■ **Data under study**:
━━━━━━━━━━━━━━━━━━━━

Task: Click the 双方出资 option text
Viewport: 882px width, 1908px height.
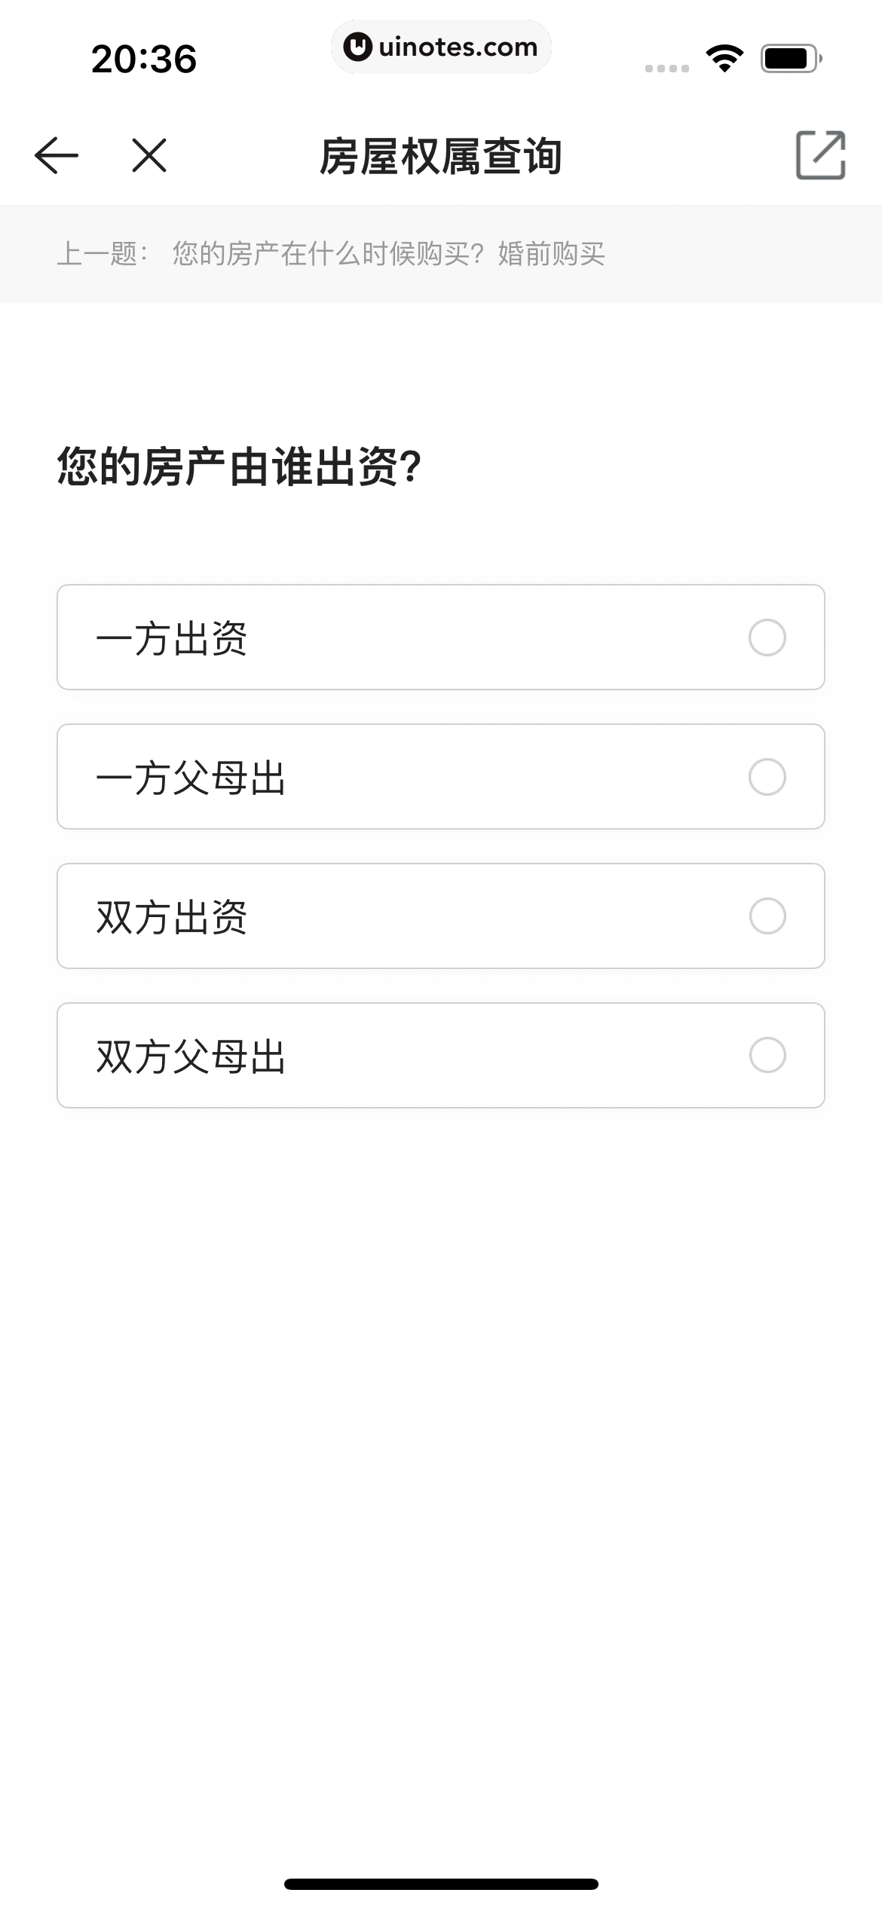Action: point(172,918)
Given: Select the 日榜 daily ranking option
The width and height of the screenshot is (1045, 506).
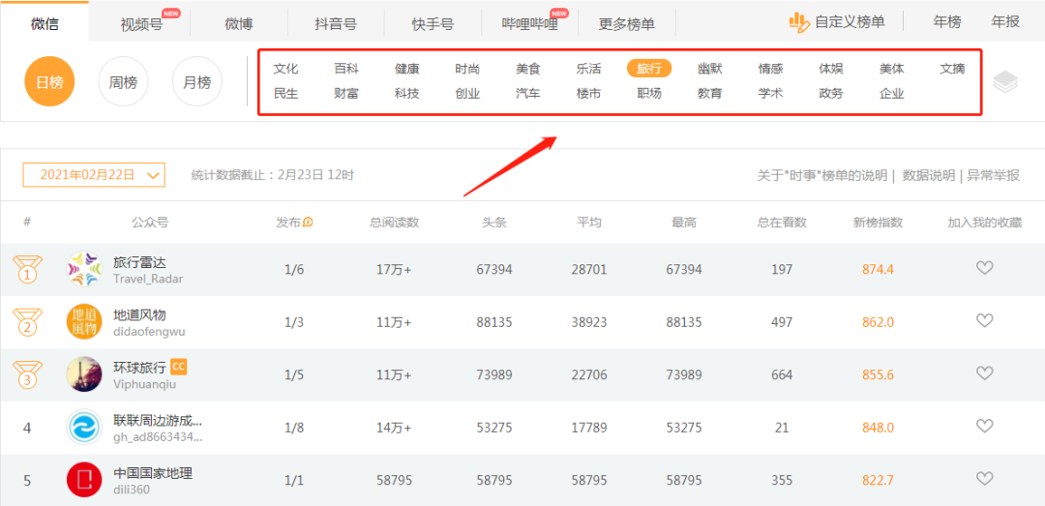Looking at the screenshot, I should tap(49, 82).
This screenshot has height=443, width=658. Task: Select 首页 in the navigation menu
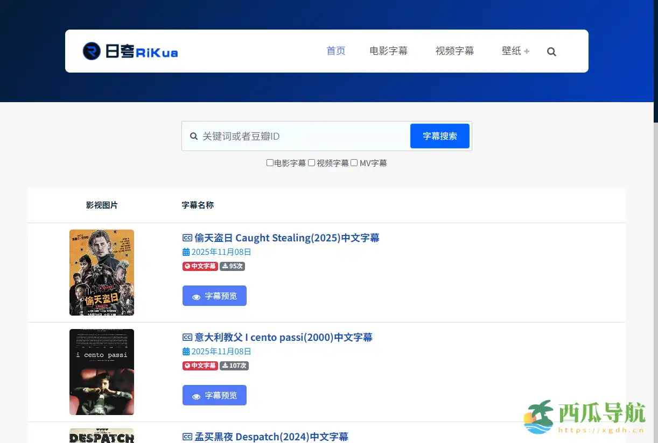click(335, 51)
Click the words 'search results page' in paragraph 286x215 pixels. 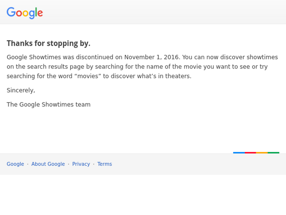coord(56,67)
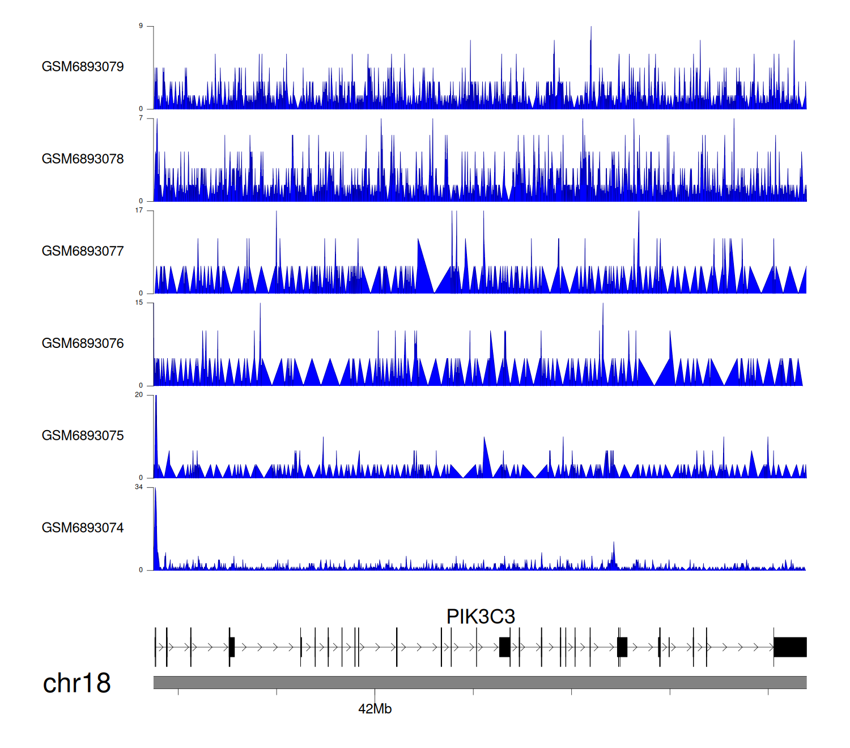Click the 42Mb axis position label

click(x=375, y=709)
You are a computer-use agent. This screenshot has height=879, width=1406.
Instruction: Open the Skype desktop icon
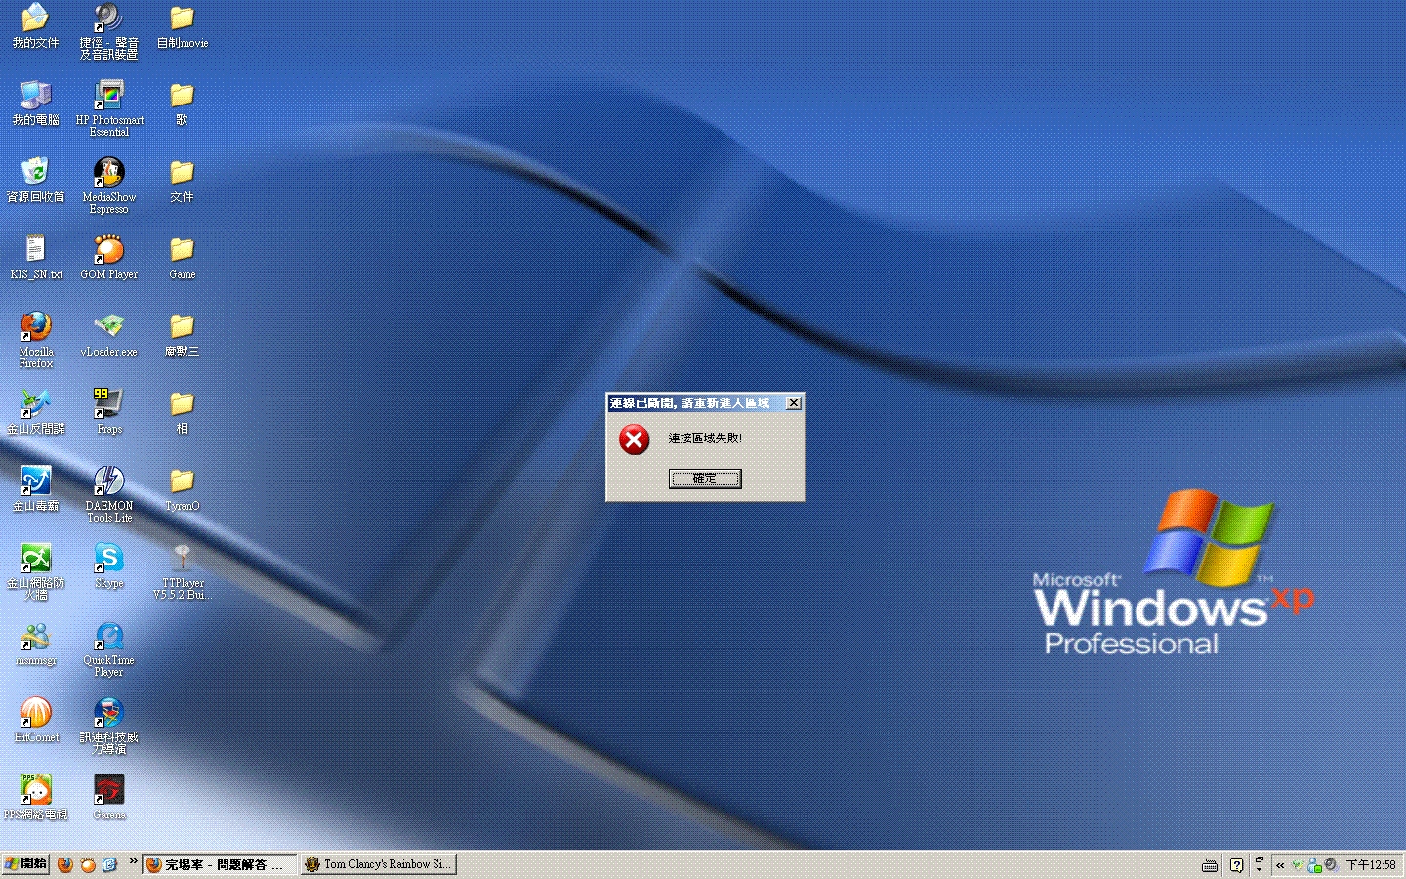108,560
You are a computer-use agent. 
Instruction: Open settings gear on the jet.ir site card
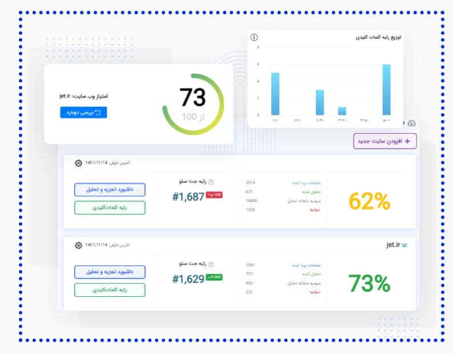(78, 245)
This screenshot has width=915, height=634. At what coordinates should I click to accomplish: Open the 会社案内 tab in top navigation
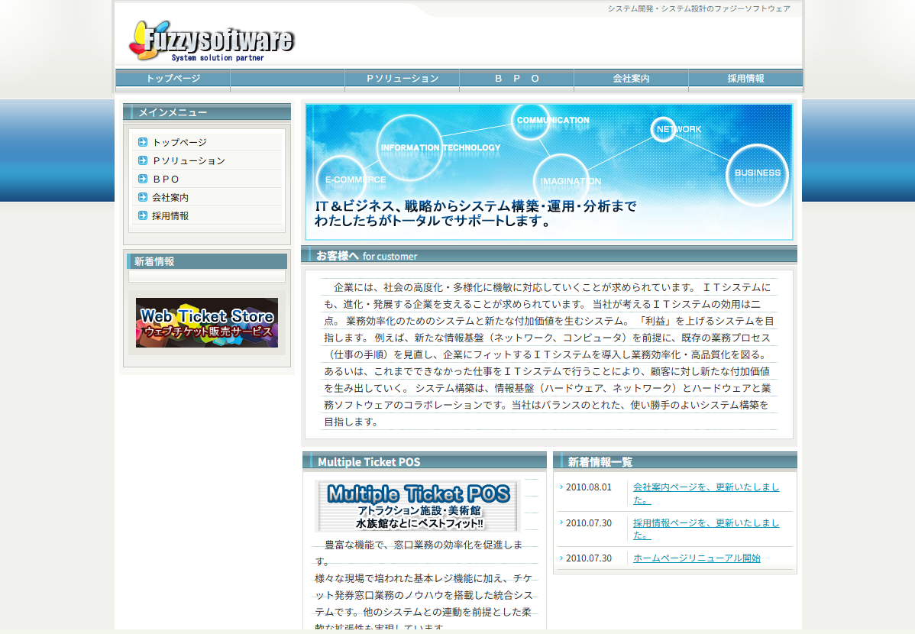[630, 79]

━━━━━━━━━━━━━━━━━━━━

■ **Work required**: All lines from the one containing "This screenshot has width=915, height=634." through the end of the data are to be restated exactly, with nothing else and without the pictures.

■ **Task result**:
This screenshot has width=915, height=634. At what coordinates should I click to accomplish: Open the 会社案内 tab in top navigation
[630, 79]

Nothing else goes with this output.